Universidade de Auckland/Divulgação
Imagem de computador simula a estrutura do coração humano e o comportamento do órgão sob a ação de medicamentos


MARCELO FERRONI
da Reportagem Local

A previsão dos efeitos colaterais de remédios deverá depender cada vez menos de testes com humanos e até com animais. A tecnologia da simulação de órgãos humanos já deu os primeiros passos para mapear a ação de novas substâncias no organismo.
A simulação usa dados de anatomia, biologia molecular, fisiologia e bioquímica para construir o "órgão virtual".
No caso do coração, primeiro modelo desenvolvido, o programa é capaz de simular sua atividade normal e problemas como a arritmia -batimento descompassado do órgão.
O trabalho, iniciado por Denis Noble, da Universidade de Oxford, no Reino Unido, agora é também realizado pela Universidade Johns Hopkins, em Baltimore, nos EUA, e pela Universidade de Auckland, na Nova Zelândia.
Os pesquisadores afirmam que, com o coração virtual, pode-se estudar doenças do órgão, testar o efeito de drogas e pesquisar a implantação de tecidos.
Segundo Raimond Winslow, da Johns Hopkins, cada dado utilizado pelo modelo corresponde a um volume de tecido cardíaco de cerca de mil células.
Os dados são agrupados, como peças de um quebra-cabeça, e o computador "cria" o coração.
Peter Hunt, de Auckland, diz que a simulação considera que os componentes do coração variam pouco e, assim, podem ser representados sem a necessidade de simular cada célula do órgão.
O software que "imita" o órgão foi desenvolvido basicamente pelas universidades de Oxford e de Auckland. "Nós (de Oxford) nos especializamos em modelar os processos celulares. Hunt (de Auckland), em desenvolver a anatomia do órgão", disse Noble.
Apesar de os computadores estarem cada vez mais sofisticados, Hunt diz que os cientistas nunca estarão satisfeitos com os modelos. "A simulação nunca terá fim pois à medida que os computadores se tornam mais rápidos, adicionamos mais detalhes",diz.
"Modelos são sempre "trabalhos em andamento', que incorporam continuamente novas informações", afirma Winslow.
O sistema não funciona em tempo real. "Cerca de 50 milhões de equações devem ser resolvidas a cada momento", diz Winslow. "Supercomputadores levam dezenas de horas para fazer isso."
Para a simulação, Oxford tem 72 processadores Silicon Graphics conectados em paralelo. "É a maior máquina dessa espécie na Europa", afirma Noble.
Os pesquisadores também estudam outras simulações, como os nervos e o metabolismo. Hunt já fez modelos dos pulmões e da circulação sanguínea.

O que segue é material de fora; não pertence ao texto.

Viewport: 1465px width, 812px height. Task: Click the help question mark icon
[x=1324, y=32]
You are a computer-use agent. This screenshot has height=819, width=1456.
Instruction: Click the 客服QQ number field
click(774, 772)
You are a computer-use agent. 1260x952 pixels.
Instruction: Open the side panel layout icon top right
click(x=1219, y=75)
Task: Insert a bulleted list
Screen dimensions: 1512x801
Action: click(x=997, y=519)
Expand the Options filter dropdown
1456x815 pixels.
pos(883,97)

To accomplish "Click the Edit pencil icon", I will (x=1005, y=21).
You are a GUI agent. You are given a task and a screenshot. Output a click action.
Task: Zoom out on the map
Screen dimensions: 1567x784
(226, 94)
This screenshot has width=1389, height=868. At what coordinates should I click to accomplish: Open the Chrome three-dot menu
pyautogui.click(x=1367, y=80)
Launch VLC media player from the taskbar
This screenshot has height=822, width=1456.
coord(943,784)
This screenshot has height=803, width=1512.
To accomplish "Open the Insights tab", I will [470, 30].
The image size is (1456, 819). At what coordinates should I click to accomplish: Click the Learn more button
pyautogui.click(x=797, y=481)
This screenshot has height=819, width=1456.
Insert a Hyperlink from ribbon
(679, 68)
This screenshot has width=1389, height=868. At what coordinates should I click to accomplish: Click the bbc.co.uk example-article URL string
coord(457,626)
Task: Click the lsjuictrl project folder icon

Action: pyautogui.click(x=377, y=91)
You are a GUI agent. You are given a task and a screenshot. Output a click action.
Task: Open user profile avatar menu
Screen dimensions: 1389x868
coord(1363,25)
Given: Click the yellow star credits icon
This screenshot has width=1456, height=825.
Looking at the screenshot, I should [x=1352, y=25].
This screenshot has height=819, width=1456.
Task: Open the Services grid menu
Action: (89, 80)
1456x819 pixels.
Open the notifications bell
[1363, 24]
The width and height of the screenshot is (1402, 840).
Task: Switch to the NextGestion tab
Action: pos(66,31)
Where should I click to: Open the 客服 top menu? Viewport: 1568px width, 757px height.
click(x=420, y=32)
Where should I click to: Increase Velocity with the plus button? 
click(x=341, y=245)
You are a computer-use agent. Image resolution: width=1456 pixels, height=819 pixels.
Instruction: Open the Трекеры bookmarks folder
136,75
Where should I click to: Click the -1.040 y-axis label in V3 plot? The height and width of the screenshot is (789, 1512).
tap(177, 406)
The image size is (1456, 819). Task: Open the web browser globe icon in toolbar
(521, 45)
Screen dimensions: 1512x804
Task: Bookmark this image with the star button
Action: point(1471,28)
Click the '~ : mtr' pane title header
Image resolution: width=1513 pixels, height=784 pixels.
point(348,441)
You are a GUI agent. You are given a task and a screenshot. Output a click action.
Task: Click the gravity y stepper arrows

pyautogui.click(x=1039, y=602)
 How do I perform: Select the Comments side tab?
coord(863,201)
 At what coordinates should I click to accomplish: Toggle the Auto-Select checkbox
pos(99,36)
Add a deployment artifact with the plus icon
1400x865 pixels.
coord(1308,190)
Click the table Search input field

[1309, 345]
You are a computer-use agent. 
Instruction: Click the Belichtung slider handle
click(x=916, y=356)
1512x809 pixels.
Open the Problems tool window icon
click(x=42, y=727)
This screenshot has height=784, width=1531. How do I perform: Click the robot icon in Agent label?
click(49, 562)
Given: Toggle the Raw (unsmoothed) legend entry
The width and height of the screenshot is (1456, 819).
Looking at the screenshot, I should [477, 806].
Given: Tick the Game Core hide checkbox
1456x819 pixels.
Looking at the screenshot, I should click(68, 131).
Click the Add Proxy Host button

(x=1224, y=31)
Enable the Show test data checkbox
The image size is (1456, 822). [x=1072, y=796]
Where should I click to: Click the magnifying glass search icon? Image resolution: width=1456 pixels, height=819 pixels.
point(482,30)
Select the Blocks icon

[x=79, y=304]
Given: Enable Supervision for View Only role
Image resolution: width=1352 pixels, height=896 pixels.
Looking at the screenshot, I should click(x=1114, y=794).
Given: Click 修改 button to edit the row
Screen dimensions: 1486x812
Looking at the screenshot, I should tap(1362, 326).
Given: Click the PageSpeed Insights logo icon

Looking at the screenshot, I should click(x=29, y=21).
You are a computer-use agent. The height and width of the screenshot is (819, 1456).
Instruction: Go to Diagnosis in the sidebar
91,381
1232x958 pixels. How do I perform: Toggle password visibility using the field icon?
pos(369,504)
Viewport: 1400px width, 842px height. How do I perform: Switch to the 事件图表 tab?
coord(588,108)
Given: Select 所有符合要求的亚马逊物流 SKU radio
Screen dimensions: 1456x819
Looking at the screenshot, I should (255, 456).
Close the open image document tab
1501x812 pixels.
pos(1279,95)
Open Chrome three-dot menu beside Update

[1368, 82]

O projeto se iniciou em 1960, quando Noble começou a desenvolver equações matemáticas que descrevessem o funcionamento das células no coração.
Segundo ele, porém, a pesquisa "séria" só foi iniciada em 1984, quando computadores mais eficazes foram desenvolvidos.
Em 1994, os pesquisadores fundaram a Physiome Sciences, destinada a utilizar os modelos para fins comerciais.
Em 1997, por exemplo, a empresa simulou os efeitos de uma droga no coração virtual a pedido da empresa Hoffmann-La Roche.
A Physiome testou os efeitos do Posicor, desenvolvido para combater a hipertensão, para verificar se a droga causava a arritmia como efeito colateral.
Os testes não identificaram a anomalia e o Posicor foi aprovado pela FDA (agência responsável pela liberação e fiscalização de drogas e alimentos).